The American justice system is relatively good at fact-finding, and less so at finding motivations, or accurately assigning culpability, especially in group crimes. The fault extends to humanity in general; not even parents can sort out which of their kids did what, for what reason. In the Manson case, the prosecution narrative simultaneously assigned culpability to Manson and to his followers—the trick was mystifying, but closer to the whole tale than a trial could allow. Manson was the leader, but he was also an older, somewhat desperate hanger-on who would do anything to maintain his status.
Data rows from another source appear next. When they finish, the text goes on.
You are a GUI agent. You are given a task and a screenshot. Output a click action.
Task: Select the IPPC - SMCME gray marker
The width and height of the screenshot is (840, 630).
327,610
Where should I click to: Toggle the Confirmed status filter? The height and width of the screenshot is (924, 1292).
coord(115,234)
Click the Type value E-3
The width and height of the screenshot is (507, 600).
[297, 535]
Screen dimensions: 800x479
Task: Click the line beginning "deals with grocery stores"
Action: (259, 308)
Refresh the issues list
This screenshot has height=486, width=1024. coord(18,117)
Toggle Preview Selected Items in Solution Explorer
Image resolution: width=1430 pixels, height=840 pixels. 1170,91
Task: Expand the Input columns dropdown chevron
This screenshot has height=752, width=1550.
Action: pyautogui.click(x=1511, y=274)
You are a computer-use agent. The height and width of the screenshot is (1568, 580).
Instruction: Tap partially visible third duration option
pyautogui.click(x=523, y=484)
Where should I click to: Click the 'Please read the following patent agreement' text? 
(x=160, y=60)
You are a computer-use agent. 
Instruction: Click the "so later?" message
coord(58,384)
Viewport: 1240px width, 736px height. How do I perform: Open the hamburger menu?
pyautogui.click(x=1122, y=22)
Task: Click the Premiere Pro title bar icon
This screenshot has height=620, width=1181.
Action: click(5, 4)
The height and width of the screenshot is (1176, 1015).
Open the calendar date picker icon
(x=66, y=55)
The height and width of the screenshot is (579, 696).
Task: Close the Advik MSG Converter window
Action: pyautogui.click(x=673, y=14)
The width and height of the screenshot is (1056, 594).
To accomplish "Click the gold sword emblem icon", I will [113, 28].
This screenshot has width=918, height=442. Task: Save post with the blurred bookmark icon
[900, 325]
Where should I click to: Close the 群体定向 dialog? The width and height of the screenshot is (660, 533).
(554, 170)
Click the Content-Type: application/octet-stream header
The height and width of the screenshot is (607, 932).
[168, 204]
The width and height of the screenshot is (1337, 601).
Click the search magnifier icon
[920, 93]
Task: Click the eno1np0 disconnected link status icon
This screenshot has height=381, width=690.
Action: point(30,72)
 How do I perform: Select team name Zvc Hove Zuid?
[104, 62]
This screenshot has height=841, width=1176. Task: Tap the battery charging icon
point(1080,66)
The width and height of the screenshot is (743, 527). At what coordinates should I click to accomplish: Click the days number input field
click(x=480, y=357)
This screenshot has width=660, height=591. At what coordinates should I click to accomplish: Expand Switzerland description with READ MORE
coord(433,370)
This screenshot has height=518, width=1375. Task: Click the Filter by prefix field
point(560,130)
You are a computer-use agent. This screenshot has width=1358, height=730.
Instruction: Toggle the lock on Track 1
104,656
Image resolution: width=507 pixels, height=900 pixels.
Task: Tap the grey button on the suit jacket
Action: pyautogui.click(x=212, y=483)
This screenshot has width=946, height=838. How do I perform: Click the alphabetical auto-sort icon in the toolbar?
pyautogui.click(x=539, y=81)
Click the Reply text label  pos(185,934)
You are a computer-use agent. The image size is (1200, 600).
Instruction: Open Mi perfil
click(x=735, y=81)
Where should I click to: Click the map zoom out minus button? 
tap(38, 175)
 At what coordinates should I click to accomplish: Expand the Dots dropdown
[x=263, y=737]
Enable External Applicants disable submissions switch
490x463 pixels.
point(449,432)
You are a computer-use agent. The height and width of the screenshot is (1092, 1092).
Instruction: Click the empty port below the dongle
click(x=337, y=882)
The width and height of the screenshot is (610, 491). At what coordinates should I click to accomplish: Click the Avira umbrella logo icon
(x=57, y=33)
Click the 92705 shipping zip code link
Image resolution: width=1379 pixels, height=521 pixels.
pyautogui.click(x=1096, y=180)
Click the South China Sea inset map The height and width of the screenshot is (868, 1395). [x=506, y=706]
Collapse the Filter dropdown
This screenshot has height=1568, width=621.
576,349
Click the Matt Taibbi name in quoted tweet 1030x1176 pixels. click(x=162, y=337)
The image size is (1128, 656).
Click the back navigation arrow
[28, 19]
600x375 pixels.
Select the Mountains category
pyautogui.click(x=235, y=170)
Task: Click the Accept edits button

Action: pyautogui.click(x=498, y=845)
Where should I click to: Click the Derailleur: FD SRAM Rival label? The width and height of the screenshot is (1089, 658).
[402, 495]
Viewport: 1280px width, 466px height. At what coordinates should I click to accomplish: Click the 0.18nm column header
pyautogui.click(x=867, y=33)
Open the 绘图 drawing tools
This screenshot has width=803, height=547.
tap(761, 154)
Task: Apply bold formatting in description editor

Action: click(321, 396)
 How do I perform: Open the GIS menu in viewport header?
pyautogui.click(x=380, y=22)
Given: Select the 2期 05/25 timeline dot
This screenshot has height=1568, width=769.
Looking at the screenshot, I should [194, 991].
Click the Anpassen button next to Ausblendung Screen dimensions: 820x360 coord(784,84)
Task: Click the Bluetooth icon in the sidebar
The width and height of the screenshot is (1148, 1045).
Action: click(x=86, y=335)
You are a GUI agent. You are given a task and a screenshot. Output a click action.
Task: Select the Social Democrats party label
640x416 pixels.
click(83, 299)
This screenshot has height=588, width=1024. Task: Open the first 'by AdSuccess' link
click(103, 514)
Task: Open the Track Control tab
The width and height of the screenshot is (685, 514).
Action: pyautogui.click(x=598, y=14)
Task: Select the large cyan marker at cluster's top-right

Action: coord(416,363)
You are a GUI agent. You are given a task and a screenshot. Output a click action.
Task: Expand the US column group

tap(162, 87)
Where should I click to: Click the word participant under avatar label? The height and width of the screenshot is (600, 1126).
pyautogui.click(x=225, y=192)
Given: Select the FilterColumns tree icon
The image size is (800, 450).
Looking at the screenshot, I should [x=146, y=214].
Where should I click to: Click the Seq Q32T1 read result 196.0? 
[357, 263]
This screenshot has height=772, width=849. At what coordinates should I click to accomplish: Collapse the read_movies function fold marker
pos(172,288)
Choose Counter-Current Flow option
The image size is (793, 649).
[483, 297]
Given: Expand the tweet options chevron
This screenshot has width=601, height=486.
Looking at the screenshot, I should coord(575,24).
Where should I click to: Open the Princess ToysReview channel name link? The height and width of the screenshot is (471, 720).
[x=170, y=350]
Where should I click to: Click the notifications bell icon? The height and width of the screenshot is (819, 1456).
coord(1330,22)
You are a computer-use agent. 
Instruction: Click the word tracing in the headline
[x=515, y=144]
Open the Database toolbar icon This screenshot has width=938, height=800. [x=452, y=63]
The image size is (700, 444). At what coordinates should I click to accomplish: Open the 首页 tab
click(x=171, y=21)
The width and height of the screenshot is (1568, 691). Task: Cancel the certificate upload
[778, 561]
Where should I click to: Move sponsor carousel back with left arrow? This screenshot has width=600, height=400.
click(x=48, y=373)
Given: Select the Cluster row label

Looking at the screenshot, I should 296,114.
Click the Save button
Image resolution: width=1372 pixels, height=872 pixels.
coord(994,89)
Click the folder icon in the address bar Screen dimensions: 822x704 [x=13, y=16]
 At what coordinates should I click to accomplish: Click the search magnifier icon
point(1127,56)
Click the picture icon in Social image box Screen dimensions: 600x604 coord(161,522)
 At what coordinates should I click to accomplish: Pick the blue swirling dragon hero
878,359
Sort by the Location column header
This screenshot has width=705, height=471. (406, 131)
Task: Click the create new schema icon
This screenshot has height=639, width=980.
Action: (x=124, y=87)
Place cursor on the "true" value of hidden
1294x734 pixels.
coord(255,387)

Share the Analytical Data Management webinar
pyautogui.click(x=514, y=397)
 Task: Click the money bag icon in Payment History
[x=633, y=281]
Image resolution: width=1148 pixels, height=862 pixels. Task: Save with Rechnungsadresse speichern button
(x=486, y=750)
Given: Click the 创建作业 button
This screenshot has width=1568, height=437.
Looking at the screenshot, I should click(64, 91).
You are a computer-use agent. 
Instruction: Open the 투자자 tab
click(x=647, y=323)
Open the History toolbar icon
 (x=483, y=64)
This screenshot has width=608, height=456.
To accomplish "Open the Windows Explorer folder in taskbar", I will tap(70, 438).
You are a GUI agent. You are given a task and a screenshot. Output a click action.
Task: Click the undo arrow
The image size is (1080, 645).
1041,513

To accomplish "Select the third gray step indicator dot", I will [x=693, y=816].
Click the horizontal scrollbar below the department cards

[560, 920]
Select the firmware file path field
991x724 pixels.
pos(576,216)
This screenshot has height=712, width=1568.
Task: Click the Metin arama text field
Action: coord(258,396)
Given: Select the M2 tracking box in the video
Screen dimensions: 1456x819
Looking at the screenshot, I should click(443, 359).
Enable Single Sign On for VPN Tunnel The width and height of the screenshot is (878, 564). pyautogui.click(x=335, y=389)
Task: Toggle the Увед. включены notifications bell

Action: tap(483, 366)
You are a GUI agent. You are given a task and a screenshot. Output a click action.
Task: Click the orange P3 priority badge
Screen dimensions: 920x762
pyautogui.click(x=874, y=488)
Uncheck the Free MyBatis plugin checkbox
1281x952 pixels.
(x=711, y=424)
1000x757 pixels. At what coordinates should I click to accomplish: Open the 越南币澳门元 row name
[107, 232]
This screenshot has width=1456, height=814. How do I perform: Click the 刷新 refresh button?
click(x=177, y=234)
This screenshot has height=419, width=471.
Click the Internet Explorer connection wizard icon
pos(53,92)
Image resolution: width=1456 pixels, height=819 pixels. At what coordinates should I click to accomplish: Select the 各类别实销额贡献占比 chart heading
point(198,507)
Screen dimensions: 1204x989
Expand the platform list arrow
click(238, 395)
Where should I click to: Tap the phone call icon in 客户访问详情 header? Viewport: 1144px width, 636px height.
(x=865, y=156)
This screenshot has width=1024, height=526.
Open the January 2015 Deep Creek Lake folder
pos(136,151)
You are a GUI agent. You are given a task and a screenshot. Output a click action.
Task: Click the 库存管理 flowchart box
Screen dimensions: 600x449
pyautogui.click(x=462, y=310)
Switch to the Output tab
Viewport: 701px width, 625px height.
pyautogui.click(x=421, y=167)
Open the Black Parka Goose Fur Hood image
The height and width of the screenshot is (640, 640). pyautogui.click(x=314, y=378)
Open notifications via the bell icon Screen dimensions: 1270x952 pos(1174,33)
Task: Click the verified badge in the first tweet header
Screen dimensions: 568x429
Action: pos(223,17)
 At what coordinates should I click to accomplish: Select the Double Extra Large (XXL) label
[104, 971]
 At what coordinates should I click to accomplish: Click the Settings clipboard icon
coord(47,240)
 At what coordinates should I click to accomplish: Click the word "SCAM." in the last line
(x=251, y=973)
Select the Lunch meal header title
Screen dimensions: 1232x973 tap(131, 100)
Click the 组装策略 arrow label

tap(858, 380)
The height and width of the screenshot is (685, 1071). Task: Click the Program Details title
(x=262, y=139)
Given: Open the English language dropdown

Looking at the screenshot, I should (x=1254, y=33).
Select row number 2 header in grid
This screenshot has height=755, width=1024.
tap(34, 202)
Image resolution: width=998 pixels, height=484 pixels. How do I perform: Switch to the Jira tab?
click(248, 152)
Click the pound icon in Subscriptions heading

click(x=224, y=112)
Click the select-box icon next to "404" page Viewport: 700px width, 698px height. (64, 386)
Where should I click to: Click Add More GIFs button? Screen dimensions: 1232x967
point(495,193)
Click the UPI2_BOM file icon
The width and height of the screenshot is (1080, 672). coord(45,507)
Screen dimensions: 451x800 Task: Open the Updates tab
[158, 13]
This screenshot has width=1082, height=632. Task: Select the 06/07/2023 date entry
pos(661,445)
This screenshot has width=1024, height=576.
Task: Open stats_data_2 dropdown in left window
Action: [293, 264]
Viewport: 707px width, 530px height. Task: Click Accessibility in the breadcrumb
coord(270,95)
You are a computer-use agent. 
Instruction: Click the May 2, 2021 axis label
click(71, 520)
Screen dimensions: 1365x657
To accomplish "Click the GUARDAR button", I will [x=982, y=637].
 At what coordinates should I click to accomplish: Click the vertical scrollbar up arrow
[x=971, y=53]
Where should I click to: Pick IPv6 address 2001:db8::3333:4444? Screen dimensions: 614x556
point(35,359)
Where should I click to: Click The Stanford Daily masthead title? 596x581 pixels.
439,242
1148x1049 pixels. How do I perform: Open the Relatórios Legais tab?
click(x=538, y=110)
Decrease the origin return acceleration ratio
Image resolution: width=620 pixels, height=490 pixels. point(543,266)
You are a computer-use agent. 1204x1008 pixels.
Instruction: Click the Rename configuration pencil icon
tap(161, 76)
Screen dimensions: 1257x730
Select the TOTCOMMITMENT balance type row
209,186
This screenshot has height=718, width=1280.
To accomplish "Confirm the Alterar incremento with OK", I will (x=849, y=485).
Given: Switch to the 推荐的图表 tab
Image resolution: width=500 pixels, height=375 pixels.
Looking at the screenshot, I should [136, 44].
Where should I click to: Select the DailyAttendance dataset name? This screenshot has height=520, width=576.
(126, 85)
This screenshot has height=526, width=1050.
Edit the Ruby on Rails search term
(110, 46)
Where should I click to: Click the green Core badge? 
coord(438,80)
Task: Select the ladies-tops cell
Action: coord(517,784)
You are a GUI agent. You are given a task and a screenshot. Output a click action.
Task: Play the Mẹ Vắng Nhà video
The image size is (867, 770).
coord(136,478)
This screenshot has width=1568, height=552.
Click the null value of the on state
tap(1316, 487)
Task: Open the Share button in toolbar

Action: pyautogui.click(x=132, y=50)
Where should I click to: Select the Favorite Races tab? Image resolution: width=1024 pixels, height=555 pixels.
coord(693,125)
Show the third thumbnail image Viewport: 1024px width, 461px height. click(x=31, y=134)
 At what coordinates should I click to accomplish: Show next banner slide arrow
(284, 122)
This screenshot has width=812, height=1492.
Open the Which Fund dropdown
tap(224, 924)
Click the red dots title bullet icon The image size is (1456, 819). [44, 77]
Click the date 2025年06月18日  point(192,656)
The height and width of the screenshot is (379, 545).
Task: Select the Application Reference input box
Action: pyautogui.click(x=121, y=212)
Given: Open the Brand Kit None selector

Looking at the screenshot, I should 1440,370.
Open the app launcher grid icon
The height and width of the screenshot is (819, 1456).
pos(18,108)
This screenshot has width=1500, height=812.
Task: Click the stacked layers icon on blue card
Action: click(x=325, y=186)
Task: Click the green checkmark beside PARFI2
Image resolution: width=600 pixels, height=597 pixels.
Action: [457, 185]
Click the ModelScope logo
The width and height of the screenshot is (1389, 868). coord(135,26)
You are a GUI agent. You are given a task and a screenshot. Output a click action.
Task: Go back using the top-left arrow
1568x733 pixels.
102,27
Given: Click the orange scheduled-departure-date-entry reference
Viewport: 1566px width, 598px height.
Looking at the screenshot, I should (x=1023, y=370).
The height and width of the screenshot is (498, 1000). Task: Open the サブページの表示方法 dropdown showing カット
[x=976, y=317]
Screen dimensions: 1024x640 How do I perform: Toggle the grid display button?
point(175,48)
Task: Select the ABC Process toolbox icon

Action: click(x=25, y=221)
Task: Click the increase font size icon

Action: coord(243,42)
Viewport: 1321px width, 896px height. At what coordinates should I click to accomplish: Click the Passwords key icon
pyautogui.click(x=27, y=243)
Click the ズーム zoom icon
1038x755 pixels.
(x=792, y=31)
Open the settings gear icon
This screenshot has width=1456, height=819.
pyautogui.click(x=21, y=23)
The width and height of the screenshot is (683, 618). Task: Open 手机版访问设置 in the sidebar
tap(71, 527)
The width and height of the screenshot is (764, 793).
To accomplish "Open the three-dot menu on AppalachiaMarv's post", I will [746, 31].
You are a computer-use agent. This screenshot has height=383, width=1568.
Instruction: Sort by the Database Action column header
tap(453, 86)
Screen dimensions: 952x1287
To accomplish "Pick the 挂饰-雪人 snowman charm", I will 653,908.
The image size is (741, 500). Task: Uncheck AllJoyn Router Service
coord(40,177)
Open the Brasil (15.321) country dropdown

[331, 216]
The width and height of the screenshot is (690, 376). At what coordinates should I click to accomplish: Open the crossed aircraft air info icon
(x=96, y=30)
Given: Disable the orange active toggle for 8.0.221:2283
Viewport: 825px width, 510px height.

If Bobby Beausoleil was a musician, Charlie had to be more of a musician; if Charles “Tex” Watson started dealing drugs, Manson had to be a bigger, more experienced drug dealer; if Steve “Clem” “Scramblehead” Grogan or Bruce Davis started killing hitchhikers, Manson had to be more of a psychokiller; if Catherine “Gypsy” Share was a radical armageddonist, Manson had to be more of a radical armageddonist; if Sandra Good and Lynette “Squeaky” Fromme were Jesus freaks, Manson had to be Jesus; if Susan “Sadie” Atkins was a Satanist, Charlie was Satan. The members of The Family were Charlie’s sex slaves (Charlie was bisexual, tending homosexual in his attachments), employed to bring Charlie influence over people he judged important, but Charlie, without the cooperation of The Family members, was nobody.

The prosecution tells a tale of random criminal insanity, and we look back in cringing horror. But we can’t judge those crimes by today’s standards of normality; the revolution was on, this was 1969. The need to find an alternative way of thinking about the world was a hysteria. Half a million young American men were in Vietnam; children torched by napalm were on the nightly news; there were daily protests, bombings, and police actions on campuses; blacks were in a state of uprising, and the pigs were fighting back. 1969 LA: drugs and drugs and drugs, and, as we now suspect, the Manson murders of August 9 and 10 weren’t random. These were people that members of The Family knew, and houses that The Family knew well, and the inducements for the crime were a snarl of personal envies and criminal avarices.

As 1968 shifted into 1969, the Manson group was evolving, individually and as a collective. Speed, which Manson didn’t like, had found its way into the chemical mix, and Manson’s followers were deep into their own trips, taking from the costume pile each day, trying on new personas—witches, ranch hands, film stars, drug dealers, whatever. Charlie, to control the situation, enlarged his own presence, and made a conscious effort to diminish their egos. During the court proceedings, the women were the only ones to adhere to their unselves, which, by the time of the killings, were in a continual state of flux. The verdict was a final act of patriarchy; Leslie, Pat, and Susan would never get out of jail, while Clem would be paroled in 1985, and Bruce Davis was recommended for parole three times by the parole board (he was last denied by the governor this year). Of the three women imprisoned for the Tate/Labianca crime, Pat was the most active during the killings. Susan would do a lot of lying and boasting about what she’d done, as would Leslie, to a lesser degree but more poignant effect. The more you stabbed, she said, “the more fun it was.” Tex, as he has long acknowledged, carried out the majority of the killing. Tex, like Sadie and Bruce, rediscovered himself as a born-again Christian; whether to her credit or detriment, Leslie is one of the few ex-Mansonites to have eschewed prison Christianity.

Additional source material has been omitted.